**Items listed in a dataset:**

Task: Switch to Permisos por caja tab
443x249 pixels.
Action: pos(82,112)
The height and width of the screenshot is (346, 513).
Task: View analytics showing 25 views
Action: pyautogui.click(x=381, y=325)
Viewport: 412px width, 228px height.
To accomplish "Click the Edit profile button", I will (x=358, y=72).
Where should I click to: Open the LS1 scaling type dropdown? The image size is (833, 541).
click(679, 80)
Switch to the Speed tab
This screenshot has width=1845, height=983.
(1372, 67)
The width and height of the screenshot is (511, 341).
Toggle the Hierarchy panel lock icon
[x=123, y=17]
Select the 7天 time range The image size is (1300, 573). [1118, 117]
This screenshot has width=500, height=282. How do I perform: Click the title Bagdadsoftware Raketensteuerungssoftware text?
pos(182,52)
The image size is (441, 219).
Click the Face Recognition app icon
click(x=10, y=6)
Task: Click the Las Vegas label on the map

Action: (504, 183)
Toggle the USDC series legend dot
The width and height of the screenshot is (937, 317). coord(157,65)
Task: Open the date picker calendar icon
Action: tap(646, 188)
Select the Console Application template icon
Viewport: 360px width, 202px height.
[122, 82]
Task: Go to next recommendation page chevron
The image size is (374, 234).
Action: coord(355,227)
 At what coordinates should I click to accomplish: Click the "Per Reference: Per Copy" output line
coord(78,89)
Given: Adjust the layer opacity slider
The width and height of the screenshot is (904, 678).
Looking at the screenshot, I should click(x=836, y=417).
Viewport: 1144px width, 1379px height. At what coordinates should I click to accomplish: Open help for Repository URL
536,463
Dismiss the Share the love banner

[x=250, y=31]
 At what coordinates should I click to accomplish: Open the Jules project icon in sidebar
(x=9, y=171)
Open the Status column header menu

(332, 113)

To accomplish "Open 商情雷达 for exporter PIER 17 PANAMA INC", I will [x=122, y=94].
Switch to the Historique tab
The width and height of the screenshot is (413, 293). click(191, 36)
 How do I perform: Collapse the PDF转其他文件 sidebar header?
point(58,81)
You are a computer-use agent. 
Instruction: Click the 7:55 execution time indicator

**Task:** Show each line from the items above that contains the word "icon". Only lines where the capitals and small letters match count.

**Exercise answer:**
Toggle the Hierarchy panel lock icon
Click the Face Recognition app icon
Task: Open the date picker calendar icon
Select the Console Application template icon
 At what coordinates should I click to accomplish: Open the Jules project icon in sidebar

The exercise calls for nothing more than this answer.